Session 17

Ethics at the Fringe


Software Systems

Exercise 25: Eliza and the Three Bears


  1. To consider more the kinds of problems to which computing can be applied.
  2. To explore ethical issues that can arise when applying computing.
  3. To understand better what artificial intelligence is.


Work in teams of three or four people based on the number in the upper right hand corner of this page.

When we construct an "intelligent" system, of the sort we discussed last time, we typically try to solve problems at the fringe of our technical knowledge. As a result, thorny ethical questions can arise. Striking a balance between the advantages and disadvantages of a technology is a task that faces computing professionals nearly every day.

  1. As an individual, choose one of the following "themes" and write a one paragraph scenario that involves an intelligent system

    Do not tell your teammates which theme you have chosen. Make your scenarios as simple and as realistic as possible--don't be absurd.

  2. As a group, tell each other your scenarios. See if your teammates can guess what your theme was. What is it about each scenario that makes it "obviously ethical", "obviously unethical", or neither?

  3. As a group, select three of your scenarios so that you have one example of each of the themes listed above. The scenario you select should be the "best" example of that theme developed by your group. If no one in the group wrote a scenario for one of the themes, then write one now as a group.


  1. You will present your group's scenarios to the class.
  2. We may have a bit more fun with the scenarios.
  3. You will submit your group's written answers.

Summary of Exercise 25

What is the significance of the title?

What is the value in this sort of exercise?

Is obviousness always obvious? What does that mean for how we practice our profession?

Exercise 26: Exploring Direct Manipulation


  1. To understand better direct manipulation interfaces.
  2. To understand better test writing and test taking.


Work in ths same teams...

  1. Describe in detail an application of direct manipulation to some domain not described in Chapter 6. You may choose to describe a direct manipulation interface for an existing, non-DM software system, or you may choose to propose a direct manipulation interface for a domain in which no software system already exists.

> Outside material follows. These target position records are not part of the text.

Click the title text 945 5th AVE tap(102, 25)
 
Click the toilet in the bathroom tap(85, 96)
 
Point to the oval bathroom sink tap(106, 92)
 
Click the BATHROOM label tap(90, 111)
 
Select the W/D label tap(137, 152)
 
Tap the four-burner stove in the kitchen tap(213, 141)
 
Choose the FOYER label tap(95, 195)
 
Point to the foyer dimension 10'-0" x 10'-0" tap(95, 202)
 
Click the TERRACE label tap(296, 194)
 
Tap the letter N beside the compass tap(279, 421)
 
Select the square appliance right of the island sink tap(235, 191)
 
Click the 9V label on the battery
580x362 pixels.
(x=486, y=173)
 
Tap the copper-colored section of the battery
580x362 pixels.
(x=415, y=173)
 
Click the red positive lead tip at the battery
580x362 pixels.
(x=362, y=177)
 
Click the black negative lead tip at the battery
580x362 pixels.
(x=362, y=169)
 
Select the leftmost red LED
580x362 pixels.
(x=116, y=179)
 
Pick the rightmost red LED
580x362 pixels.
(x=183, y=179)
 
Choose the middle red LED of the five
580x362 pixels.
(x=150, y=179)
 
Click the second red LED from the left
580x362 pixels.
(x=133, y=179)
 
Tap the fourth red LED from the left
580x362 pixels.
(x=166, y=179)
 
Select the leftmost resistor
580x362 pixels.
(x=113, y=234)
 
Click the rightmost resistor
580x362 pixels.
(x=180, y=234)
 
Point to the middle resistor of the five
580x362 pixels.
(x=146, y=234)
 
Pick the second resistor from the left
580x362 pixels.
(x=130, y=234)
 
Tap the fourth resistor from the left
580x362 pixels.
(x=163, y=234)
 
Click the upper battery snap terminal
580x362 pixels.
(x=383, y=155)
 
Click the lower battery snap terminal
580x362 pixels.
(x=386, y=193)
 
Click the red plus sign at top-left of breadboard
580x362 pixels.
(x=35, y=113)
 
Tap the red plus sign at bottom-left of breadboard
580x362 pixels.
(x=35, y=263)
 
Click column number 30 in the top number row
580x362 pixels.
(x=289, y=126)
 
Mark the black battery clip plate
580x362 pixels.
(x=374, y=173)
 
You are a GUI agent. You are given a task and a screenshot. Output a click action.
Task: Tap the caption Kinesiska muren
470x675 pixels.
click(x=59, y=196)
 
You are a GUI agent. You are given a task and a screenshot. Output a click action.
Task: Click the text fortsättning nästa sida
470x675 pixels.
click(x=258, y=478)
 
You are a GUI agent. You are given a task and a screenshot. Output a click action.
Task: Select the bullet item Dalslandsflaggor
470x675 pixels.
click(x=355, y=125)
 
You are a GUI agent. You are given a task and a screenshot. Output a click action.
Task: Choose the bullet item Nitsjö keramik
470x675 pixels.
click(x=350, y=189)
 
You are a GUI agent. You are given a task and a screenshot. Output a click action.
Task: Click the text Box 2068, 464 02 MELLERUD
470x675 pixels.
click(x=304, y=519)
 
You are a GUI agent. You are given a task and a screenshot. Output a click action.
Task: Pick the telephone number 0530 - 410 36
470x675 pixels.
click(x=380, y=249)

  2. Write an exam question on material in Chapter 6 of Shneiderman. Your question should be the kind of question that you like to see on an exam (a question that allows you to demonstrate your knowledge) and the kind that I like to see (a question that requires you to demonstrate your understanding).

  3. As a side effect of your question writing, identify the most important idea in Chapter 6. If you had to boil the whole chapter into one sentence (or three), what would you write?

Use this exercise as an opportunity to discuss any ideas from Chapter 6 that are not quite clear in your mind after the first reading. And ask questions when you have the opportunity!


  1. Your group submits its answers in writing to me.
  2. We discuss your answers in class and try to understand DM better. We also try to determine what makes for a reasonable exam question.